#### [Extracted information]
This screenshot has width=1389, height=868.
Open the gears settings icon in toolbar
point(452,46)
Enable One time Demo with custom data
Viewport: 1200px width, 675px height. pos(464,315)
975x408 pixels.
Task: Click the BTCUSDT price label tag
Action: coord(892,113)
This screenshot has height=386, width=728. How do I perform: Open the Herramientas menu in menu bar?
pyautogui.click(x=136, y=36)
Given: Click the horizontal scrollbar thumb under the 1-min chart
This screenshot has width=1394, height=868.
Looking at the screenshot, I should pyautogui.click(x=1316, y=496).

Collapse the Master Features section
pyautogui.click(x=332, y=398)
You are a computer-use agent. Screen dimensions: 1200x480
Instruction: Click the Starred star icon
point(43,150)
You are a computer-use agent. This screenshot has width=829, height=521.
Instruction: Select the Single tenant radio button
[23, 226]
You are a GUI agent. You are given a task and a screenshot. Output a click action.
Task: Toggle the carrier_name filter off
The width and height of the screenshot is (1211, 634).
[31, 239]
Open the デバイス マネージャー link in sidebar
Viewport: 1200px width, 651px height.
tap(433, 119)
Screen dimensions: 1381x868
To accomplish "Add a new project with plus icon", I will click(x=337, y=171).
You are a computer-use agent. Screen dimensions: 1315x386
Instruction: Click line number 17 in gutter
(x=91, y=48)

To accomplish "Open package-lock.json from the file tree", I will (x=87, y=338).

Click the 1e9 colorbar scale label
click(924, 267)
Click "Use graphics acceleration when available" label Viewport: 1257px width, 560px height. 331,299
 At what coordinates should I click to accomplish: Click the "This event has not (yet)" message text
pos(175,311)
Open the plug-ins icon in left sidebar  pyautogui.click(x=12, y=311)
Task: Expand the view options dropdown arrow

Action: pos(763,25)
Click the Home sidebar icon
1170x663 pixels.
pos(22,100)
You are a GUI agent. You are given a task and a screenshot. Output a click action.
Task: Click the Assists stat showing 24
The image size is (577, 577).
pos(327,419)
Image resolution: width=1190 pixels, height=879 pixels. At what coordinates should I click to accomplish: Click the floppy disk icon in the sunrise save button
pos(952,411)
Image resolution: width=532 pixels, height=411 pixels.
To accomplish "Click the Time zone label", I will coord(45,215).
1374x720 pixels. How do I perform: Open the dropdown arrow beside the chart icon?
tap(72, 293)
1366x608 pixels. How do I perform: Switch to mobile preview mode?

#### [Task instructions]
Show all lines in the records above that hold "dimensions".

#### [Answer for this exercise]
You are a computer-use agent. Screen dimensions: 1200x480
Screen dimensions: 1381x868
You are a computer-use agent. Screen dimensions: 1315x386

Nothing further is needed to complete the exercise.